Users want a fully declarative policy mechanism

[kflynn]

Managing policy is challenging. By definition, it's such a large, open-ended problem space that we cannot fully specify all possible policies. This means that must create extension mechanisms, which are in turn affected by the existing constraints on Kubernetes API design.

At the same time though, we need to ensure any mechanism we add for policy is broadly and easily usable by end users, and we should be willing to inconvenience implementers in order to gain clarity and usability for users. A critical aspect here is that we need to make sure that policy mechanisms fit into the fully-declarative model on which Kubernetes is built; policy mechanisms that don't line up with that model will cause a lot of usability headaches for anyone trying to use them.

[robscott]

@kflynn Just to clarify, are you stating that the current policy attachment model is not declarative? If so, it would be helpful if you could describe the gaps you're seeing.

[brianehlert]

Personally, the Policy attach should be on the Parent side, not on the Policy side. (regardless of the title)
I think Flynn's story outlines the inherent problems in having it be Policy side.
Having the attach parent side means the owner of the Policy gets to own the Policy. And the owner of the Route gets to attach or detach and thus control the impact.
As long as the Policy creator has a way to attest that the Policy is indeed applied, then I think the spirit is met.

[costinm]

Not sure I understand the goals - all CRDs are 'declarative'.
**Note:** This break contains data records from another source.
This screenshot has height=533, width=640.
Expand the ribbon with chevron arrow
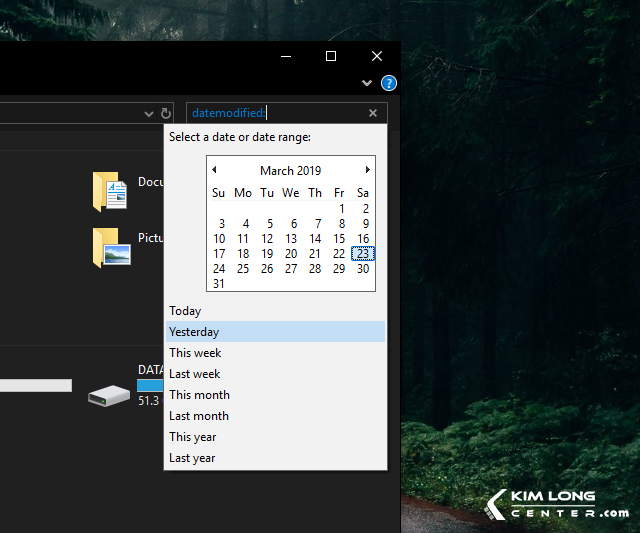(367, 83)
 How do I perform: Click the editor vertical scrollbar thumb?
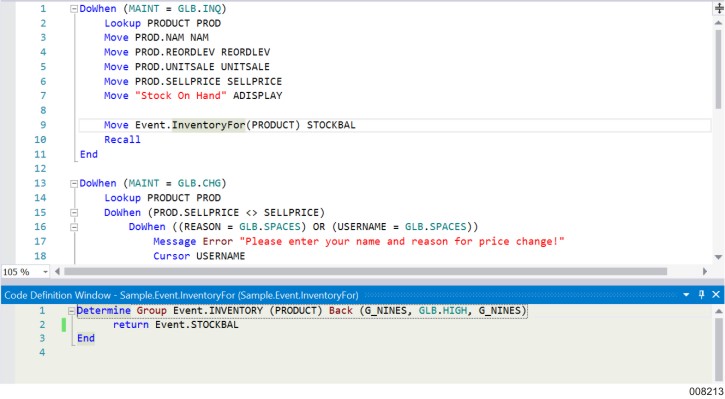pyautogui.click(x=719, y=68)
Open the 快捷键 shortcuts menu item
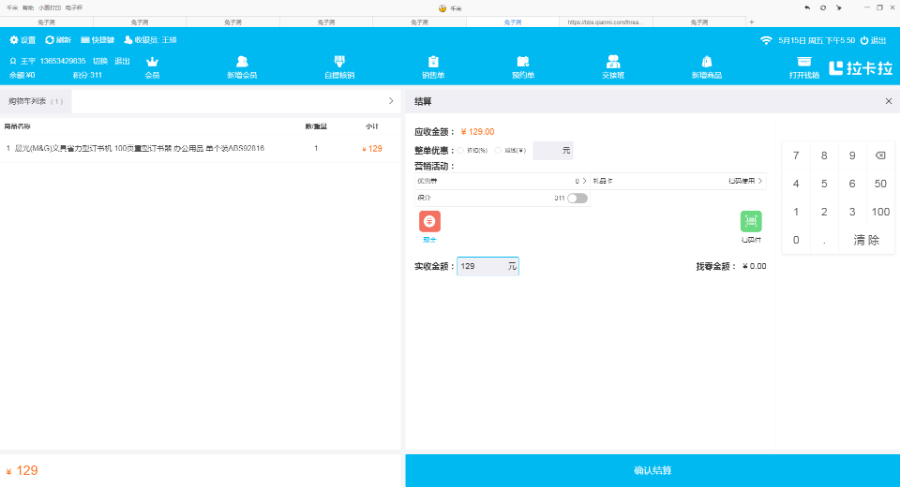Image resolution: width=900 pixels, height=487 pixels. [97, 40]
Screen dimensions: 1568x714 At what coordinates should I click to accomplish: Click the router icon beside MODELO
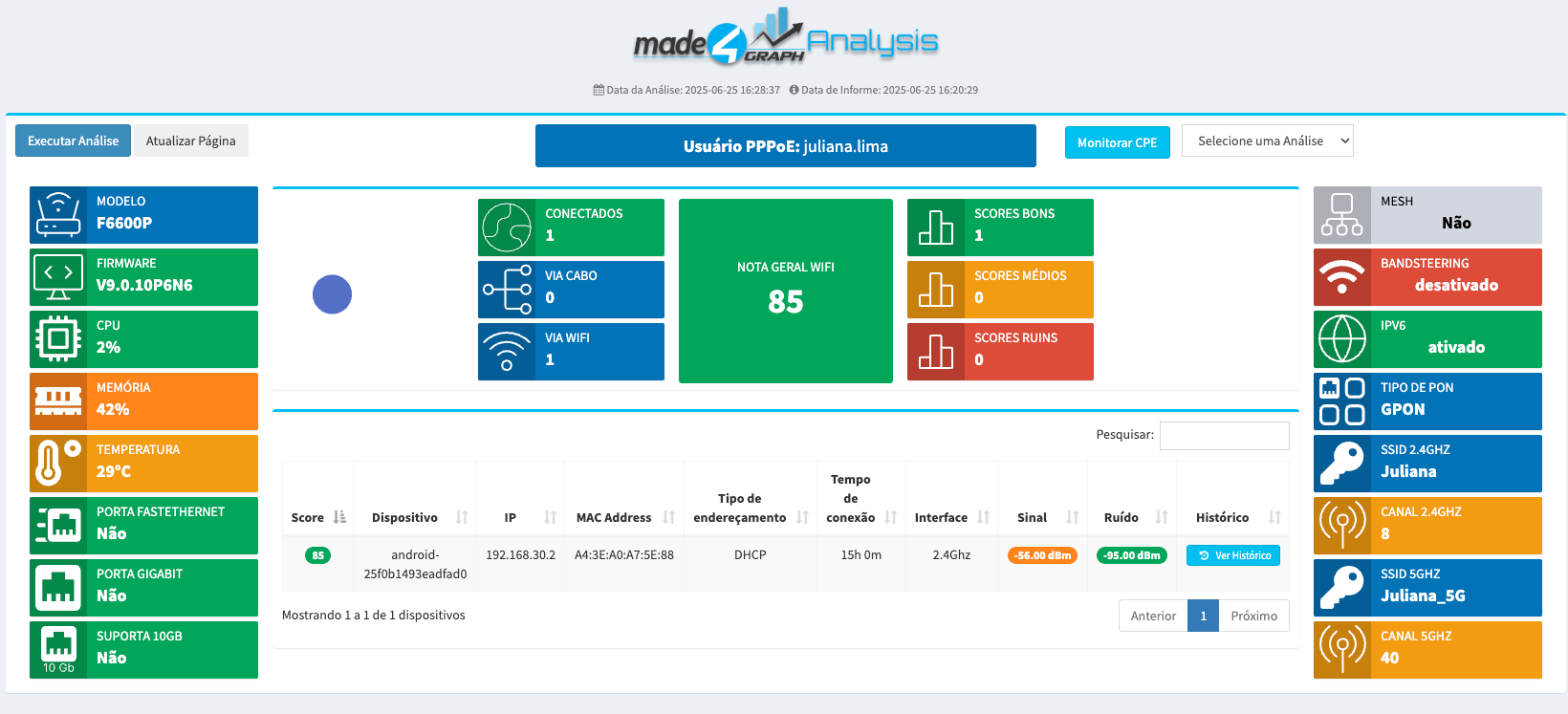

The fundamental problem with policies is IMO access control ( to control who is allowed to apply policies) and mutual consent if namespaces boundaries are crossed. I don't think we have any major problem here.

I mentioned before: the biggest missing piece (IMO) is a mechanism to identify 'critical' policies vs 'optional' policies.
Example - Authz policies would be critical - telemetry options optional. Implementations need to be able to detect
the policies attached ( which is not easy since they can be any CRD ) and if they are critical, and refuse to serve if it can't
satisfy one of the critical policies. Similar mechanism exists in certificates for example for the extensions.
I know the trend of the year is to only use CRDs and not annotations or labels - but this is a perfect example where
labels and a common group for all policies could help. An implementation may get RBAC permissions for the group,
query the resources ( by checking what CRDs are installed ), and use the labels to identify attachment - without having to understand and be configured for each vendor's CRD.

[k8s-triage-robot]

The Kubernetes project currently lacks enough contributors to adequately respond to all issues.

This bot triages un-triaged issues according to the following rules:

• After 90d of inactivity, lifecycle/stale is applied
• After 30d of inactivity since lifecycle/stale was applied, lifecycle/rotten is applied
• After 30d of inactivity since lifecycle/rotten was applied, the issue is closed

You can:

• Mark this issue as fresh with /remove-lifecycle stale
• Close this issue with /close
• Offer to help out with Issue Triage

Please send feedback to sig-contributor-experience at kubernetes/community.

/lifecycle stale

[kflynn]

This should've been long since closed.